[Text under study Boundary: Start]

Al Qaeda builds its forces in eastern Syria

As they stood outside the commandeered government building in the town of Mohassen, it was hard to distinguish Abu Khuder's men from any other brigade in the Syrian civil war, in their combat fatigues, T-shirts and beards.

But these were not average members of the Free Syrian Army. Abu Khuder and his men fight for al-Qaida. They call themselves the ghuraba'a, or "strangers", after a famous jihadi poem celebrating Osama bin Laden's time with his followers in the Afghan mountains, and they are one of a number of jihadi organisations establishing a foothold in the east of the country now that the conflict in Syria has stretched well into its second bloody year.

They try to hide their presence. "Some people are worried about carrying the [black] flags," said Abu Khuder. "They fear America will come and fight us. So we fight in secret. Why give Bashar and the west a pretext?" But their existence is common knowledge in Mohassen. Even passers-by joke with the men about car bombs and IEDs.

According to Abu Khuder, his men are working closely with the military council that commands the Free Syrian Army brigades in the region. "We meet almost every day," he said. "We have clear instructions from our [al-Qaida] leadership that if the FSA need our help we should give it. We help them with IEDs and car bombs. Our main talent is in the bombing operations." Abu Khuder's men had a lot of experience in bomb-making from Iraq and elsewhere, he added.
...
"When we attacked the base with the FSA we tried everything and failed," said Abu Khuder. "Even with around 200 men attacking from multiple fronts they couldn't injure a single government soldier and instead wasted 1.5m Syrian pounds [£14,500] on firing ammunition at the walls."
Then a group of devout and disciplined Islamist fighters in the nearby village offered to help. They summoned an expert from Damascus and after two days of work handed Abu Khuder their token of friendship: a truck rigged with two tonnes of explosives. 
Two men drove the truck close to the gate of the base and detonated it remotely. The explosion was so large, Abu Khuder said, that windows and metal shutters were blown hundreds of metres, trees were ripped up by their roots and a huge crater was left in the middle of the road.

[Text under study Boundary: End]
[Data for analysis Boundary: Start]

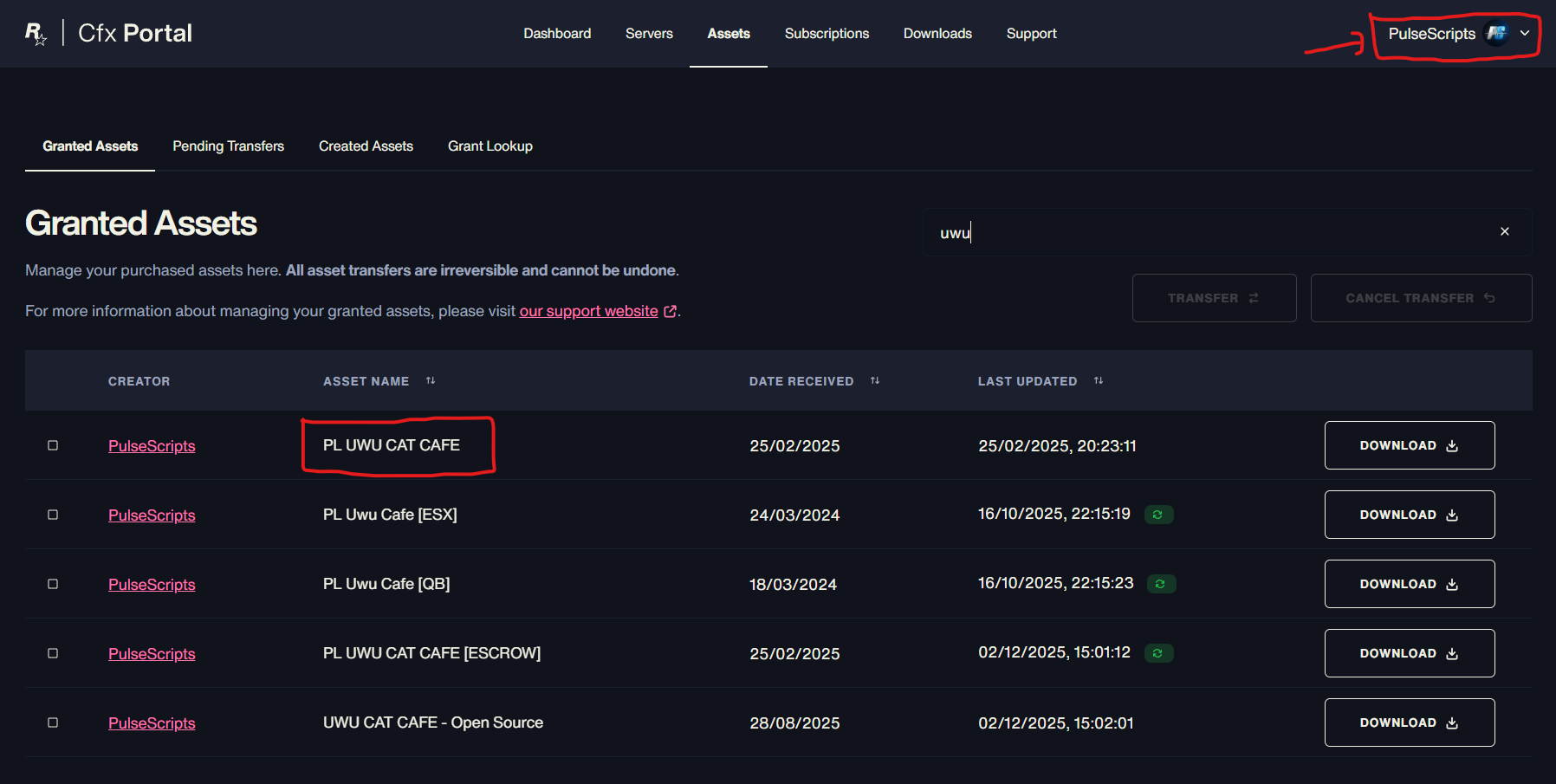This screenshot has width=1556, height=784.
Task: Open the our support website link
Action: pyautogui.click(x=588, y=311)
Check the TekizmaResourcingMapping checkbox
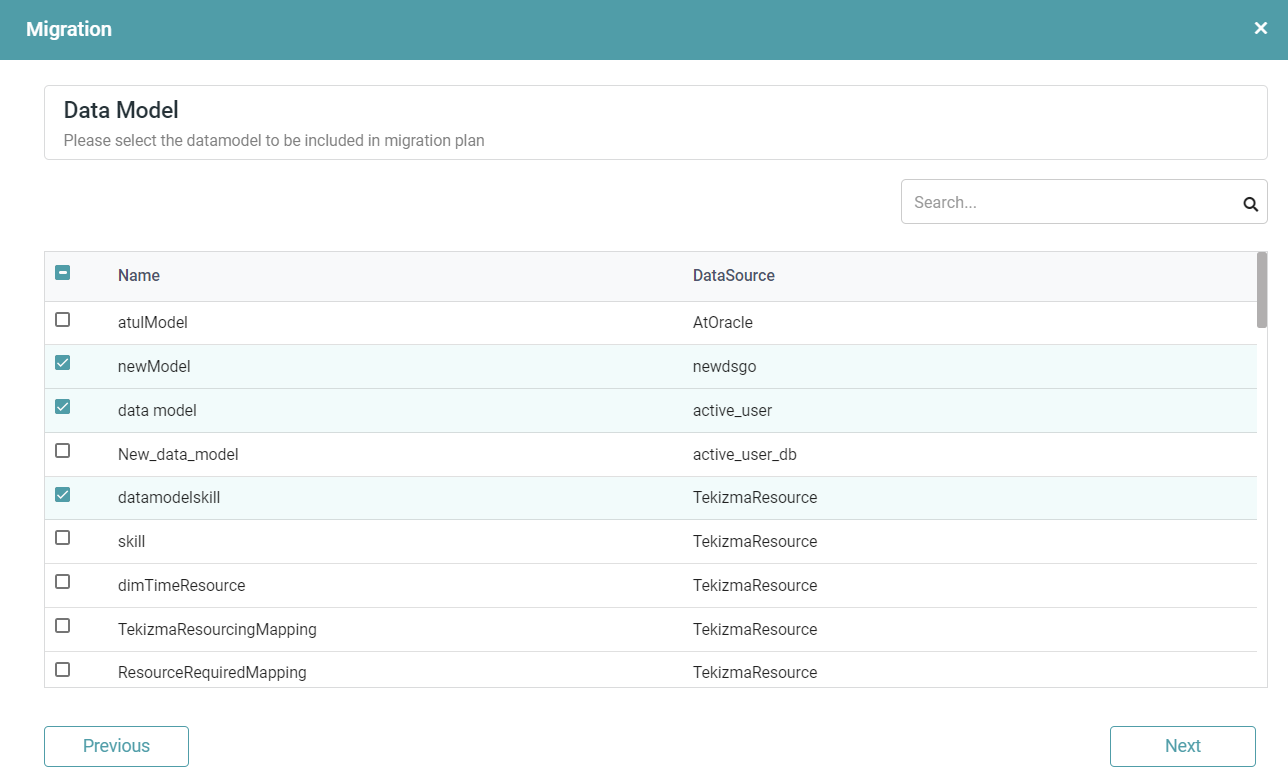The image size is (1288, 775). [62, 626]
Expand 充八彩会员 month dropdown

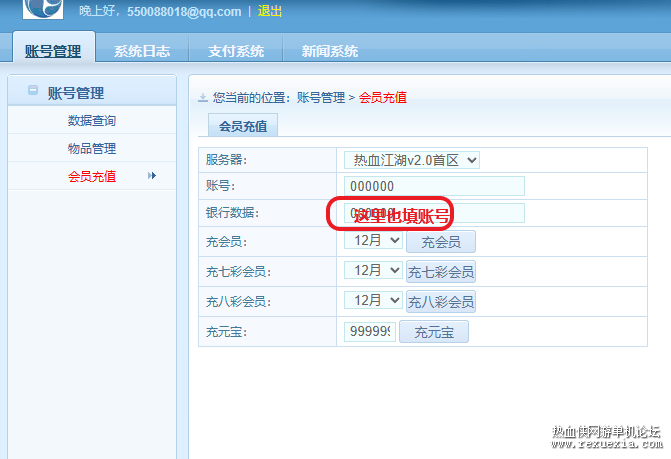(x=373, y=300)
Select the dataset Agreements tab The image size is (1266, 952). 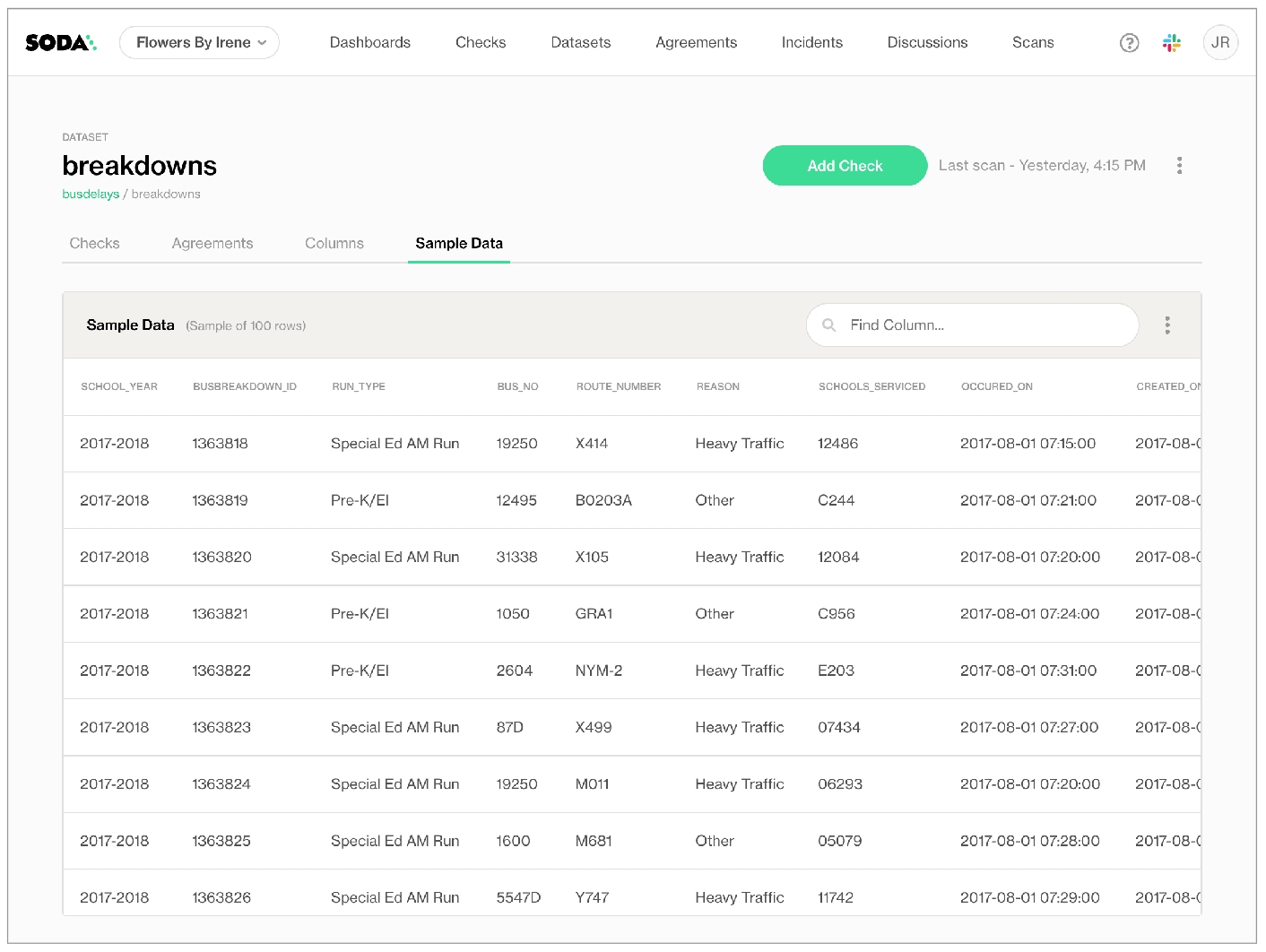tap(212, 243)
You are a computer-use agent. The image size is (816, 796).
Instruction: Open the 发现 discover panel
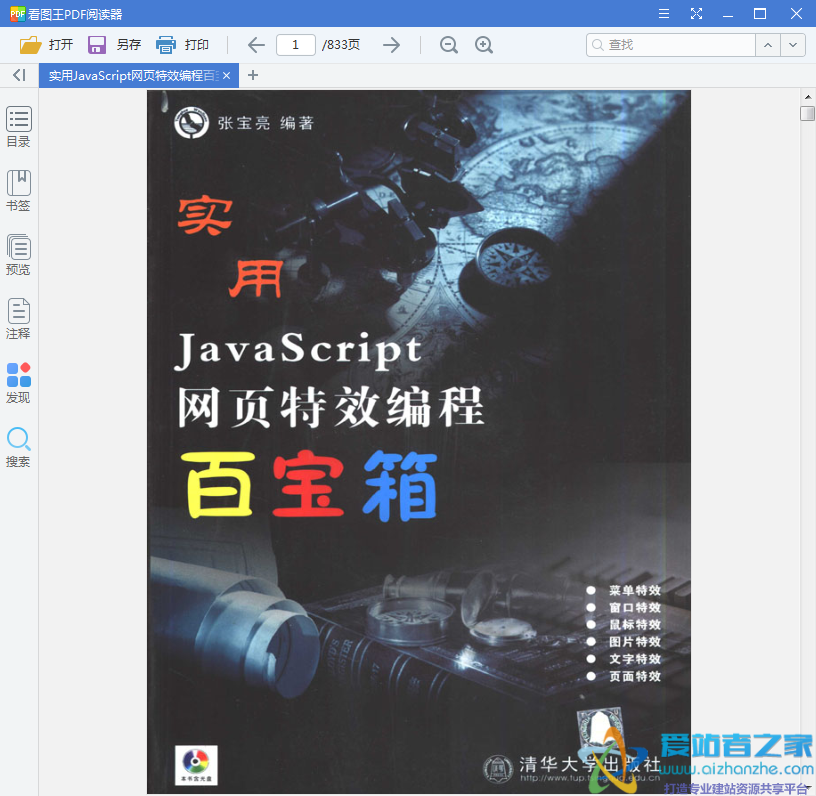tap(18, 382)
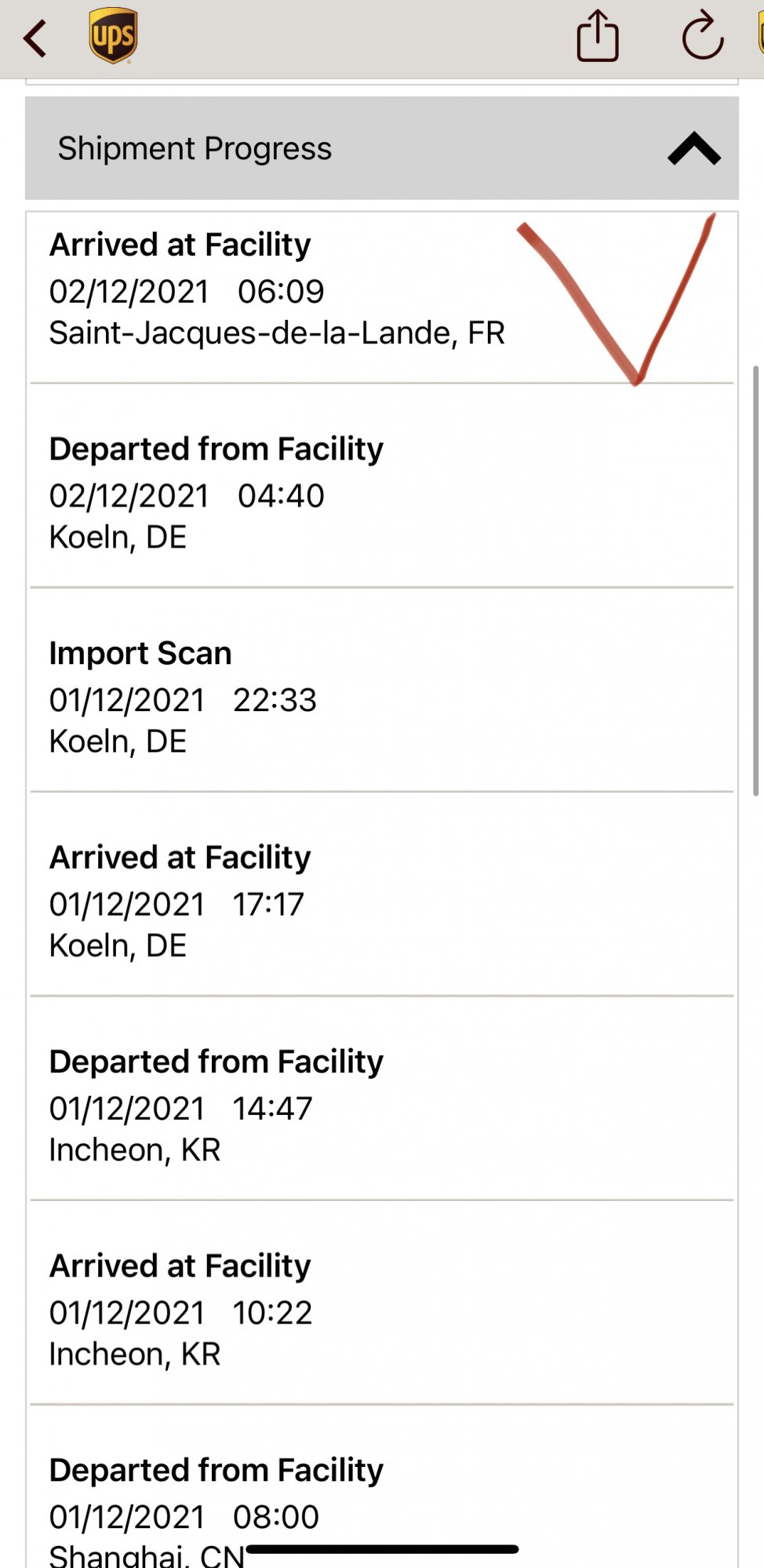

[Data for analysis Boundary: End]

What is being asked — Continue the article on al-Qaida's buildup in eastern Syria, starting after its last sentence.

The answer —
The next day the army left and the town of Mohassen was free.
...
There is more.

Al Qaeda's expertise lies in creating chaos which it hopes to exploit.  They also are able to provide the equivalent of heavy artillery attacks to the forces they support.  I suspect they are hanging in eastern Syria in order to draw on resources in western Iraq.  They will have to be dealt with when Assad is defeated.

Comments

  1. Greetings-Had to comment as I find it amazing how 2 ppl, from the prairie, can read two very different things from the same article!
    Example: "We have clear instructions from our [al-Qaida] leadership that if the FSA need our help we should give it"

    Now what is the US position? The White House is now "redoubling efforts to rally a coalition of like-minded countries to forcibly bring down the government of President Assad al-Assad,"

    What I am seeing, quite obviously, is the backing of Al Qaeda. I have flowed this for a long time and it looks like Libya all over again. Lybia has been since Gaddafi overthrow a chaos of killing.
    I am no fan of Gaddafi or Assad, but I think much more damage is being done removing them. Assad gone we will see Al Qaeda flags flying in both countries, as they do now in Libya.
    Neither of us can really prove our stance as we are not there, but I do have a few ppl who are and/have family there. One is in the FM area, who has also taught me much about our own system at work/play. A skeptic at first but, it seems it indeed plays out as said, weather Syria or Minnesota. One thing mentioned was how the Mn gov would close down and why? Not what you would expect and it indeed did. Syria, of course, much more complex and not my backyard.
    Which is why, as he stated, he knows much about our country prior to financial meltdown "you do not know what a buble looks like, when you are inside of it"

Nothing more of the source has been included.